Methotrexate: Optimizing the Efficacy in Rheumatoid Arthritis

Abstract

Methotrexate (MTX) is currently the most frequently used drugs in the treatment of rheumatoid arthritis (RA). The drug had been synthesized in 1948 and first tests to treat patients with psoriasis and RA were published in 1951. However, until the 1980s there was only limited use of MTX in the treatment of RA. Since the 1990s MTX is the disease-modifying antirheumatic drug (DMARD) of first choice for the treatment of RA in most countries worldwide. By definition, DMARDs in RA are those compounds for which an inhibiting effect on radiographic progression has been demonstrated. Several combinations of DMARDs have been tested, most commonly with MTX as the anchor drug. Regarding the route of administration of MTX there is some evidence that the parenteral route, most often performed subcutaneously, has some additional benefits over the oral route.
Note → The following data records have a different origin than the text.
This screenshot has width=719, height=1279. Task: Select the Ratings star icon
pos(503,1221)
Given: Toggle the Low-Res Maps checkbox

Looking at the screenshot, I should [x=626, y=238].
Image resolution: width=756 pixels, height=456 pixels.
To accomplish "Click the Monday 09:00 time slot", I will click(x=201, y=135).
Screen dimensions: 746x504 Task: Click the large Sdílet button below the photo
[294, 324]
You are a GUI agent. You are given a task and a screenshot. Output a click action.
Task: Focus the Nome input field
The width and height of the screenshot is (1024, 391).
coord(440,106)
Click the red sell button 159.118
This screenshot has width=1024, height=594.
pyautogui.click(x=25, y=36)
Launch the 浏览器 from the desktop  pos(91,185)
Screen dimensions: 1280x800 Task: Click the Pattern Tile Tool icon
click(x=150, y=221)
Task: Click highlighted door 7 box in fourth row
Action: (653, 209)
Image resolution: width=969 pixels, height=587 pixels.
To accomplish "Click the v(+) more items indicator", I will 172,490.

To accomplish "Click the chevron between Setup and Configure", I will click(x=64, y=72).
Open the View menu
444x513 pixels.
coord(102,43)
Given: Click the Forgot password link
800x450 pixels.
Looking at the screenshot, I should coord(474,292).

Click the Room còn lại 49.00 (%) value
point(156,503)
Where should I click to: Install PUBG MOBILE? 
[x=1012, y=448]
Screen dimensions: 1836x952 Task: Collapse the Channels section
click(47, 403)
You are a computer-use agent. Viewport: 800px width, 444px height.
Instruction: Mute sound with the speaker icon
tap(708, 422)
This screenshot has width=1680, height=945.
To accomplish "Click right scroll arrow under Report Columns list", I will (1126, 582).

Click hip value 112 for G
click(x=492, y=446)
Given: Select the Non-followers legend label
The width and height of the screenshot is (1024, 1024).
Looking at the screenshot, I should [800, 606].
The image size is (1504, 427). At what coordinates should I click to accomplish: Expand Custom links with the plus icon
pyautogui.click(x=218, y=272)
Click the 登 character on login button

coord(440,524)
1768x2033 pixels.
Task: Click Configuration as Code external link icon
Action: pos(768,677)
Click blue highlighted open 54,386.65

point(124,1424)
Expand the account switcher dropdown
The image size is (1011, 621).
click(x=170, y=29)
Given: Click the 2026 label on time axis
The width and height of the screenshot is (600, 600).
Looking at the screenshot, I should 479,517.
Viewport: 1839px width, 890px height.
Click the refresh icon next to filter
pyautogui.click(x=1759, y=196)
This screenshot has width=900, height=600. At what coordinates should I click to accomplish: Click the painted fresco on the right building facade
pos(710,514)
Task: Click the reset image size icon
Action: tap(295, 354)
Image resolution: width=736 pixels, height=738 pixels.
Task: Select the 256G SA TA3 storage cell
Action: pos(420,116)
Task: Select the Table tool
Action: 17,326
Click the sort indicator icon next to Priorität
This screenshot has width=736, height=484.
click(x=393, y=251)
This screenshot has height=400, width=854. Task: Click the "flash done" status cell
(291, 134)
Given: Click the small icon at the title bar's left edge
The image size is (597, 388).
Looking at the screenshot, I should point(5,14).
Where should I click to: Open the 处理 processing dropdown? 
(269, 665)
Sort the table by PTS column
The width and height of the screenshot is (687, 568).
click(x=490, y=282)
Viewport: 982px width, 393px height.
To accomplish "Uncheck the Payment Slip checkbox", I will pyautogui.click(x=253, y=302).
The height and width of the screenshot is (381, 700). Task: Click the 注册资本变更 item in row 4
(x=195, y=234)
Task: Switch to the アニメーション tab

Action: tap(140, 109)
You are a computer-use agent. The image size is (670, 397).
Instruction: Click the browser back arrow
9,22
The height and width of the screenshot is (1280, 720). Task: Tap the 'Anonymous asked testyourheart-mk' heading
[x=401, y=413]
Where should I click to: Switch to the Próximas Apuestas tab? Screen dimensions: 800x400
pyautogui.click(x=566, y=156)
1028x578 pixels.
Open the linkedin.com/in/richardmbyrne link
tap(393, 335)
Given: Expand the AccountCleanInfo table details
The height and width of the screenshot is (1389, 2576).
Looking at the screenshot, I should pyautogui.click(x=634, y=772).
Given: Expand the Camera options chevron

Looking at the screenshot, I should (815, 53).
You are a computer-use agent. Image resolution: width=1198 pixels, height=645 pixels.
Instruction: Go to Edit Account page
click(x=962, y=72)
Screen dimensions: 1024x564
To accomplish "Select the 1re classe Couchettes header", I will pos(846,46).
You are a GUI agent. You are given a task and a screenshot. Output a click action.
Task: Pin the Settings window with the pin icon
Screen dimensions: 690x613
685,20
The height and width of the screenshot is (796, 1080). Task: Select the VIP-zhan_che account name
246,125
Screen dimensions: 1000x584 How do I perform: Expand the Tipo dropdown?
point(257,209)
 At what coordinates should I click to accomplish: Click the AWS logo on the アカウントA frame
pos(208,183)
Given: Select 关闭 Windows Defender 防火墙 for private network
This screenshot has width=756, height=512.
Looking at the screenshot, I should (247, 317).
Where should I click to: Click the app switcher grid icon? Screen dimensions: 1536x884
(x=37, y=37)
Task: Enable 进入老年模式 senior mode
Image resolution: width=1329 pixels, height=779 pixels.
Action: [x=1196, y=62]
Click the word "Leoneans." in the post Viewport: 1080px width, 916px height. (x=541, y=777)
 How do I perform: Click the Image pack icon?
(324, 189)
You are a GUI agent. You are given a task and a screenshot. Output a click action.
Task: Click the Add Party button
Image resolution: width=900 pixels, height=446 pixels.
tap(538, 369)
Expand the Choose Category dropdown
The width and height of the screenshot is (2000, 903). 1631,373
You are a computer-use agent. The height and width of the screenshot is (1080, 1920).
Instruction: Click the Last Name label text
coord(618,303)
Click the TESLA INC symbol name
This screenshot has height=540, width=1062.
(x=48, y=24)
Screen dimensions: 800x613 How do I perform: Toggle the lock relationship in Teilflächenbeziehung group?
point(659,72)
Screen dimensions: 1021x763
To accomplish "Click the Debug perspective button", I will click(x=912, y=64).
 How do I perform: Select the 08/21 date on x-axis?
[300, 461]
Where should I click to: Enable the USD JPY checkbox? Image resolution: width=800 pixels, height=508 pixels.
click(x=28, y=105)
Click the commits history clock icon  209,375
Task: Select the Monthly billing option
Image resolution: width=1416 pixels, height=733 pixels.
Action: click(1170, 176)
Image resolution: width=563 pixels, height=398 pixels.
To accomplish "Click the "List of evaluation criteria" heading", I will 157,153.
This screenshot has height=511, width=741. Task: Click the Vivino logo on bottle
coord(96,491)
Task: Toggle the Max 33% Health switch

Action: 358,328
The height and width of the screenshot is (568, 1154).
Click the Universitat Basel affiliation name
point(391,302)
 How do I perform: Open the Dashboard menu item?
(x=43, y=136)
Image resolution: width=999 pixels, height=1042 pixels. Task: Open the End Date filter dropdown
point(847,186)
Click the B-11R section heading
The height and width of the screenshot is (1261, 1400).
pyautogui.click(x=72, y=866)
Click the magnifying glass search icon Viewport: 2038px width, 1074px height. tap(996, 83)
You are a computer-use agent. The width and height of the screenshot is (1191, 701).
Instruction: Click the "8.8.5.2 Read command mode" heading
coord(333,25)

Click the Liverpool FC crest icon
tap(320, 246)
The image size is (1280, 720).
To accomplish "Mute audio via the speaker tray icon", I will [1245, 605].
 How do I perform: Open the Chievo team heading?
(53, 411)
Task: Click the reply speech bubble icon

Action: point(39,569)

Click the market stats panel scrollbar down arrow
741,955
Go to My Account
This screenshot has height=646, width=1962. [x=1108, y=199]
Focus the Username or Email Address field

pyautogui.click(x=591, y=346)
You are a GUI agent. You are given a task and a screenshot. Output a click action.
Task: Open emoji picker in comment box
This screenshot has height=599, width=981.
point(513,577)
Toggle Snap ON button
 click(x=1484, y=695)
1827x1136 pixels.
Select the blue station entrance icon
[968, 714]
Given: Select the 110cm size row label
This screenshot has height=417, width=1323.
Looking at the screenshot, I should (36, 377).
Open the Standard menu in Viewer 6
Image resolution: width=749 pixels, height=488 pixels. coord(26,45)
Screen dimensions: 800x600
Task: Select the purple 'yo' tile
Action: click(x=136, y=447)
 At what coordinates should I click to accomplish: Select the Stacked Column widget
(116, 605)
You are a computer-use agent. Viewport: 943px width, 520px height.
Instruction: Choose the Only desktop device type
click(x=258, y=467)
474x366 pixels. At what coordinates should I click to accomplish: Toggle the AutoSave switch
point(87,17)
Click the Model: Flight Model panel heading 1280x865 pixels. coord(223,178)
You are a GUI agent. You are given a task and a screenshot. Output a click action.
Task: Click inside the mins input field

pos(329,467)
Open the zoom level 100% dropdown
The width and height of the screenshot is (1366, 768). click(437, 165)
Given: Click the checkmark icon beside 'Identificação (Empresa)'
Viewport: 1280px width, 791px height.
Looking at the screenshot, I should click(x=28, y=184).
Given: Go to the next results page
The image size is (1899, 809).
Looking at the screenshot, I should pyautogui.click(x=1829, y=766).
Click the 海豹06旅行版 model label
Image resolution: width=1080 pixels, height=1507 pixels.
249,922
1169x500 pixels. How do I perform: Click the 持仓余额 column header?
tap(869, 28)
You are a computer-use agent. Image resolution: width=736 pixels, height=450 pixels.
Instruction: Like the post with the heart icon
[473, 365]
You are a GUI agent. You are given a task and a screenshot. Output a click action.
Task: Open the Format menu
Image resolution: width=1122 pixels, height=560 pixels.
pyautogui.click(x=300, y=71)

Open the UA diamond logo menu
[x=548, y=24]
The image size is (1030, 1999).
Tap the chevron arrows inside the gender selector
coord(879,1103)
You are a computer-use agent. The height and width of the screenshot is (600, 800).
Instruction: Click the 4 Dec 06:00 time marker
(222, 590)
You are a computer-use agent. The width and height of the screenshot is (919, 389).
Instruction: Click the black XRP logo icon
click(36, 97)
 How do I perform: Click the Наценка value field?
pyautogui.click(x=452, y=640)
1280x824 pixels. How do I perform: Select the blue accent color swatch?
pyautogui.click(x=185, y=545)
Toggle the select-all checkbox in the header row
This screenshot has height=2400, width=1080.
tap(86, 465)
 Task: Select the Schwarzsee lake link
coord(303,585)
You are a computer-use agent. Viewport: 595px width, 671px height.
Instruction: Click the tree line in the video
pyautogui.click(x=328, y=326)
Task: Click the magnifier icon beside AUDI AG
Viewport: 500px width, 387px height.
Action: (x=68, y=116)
In MTX monotherapy, dosages up to 30 mg/week are now used. There are now three main combinations that are playing an important role: MTX + sulfasalazine (SSZ) + hydroxychloroquine, MTX + leflunomide (LEF), and MTX + biologics such as antitumour necrosis factor (anti-TNF) and other new compounds which block the interleukin 6 (IL6) receptor or T-cell activation and delete B cells. Regarding clinical efficacy, MTX monotherapy has performed almost similarly well in comparison with biologic mono-therapy, both usually combined with glucocorticoids. However, structural damage is usually inhibited to a significantly greater degree with the biologics. The combination of MTX with biologics has proven superior to either agent alone in all aspects. Current strategic regimens which concentrate on systematic ways to bring patients into remission all include MTX as first choice.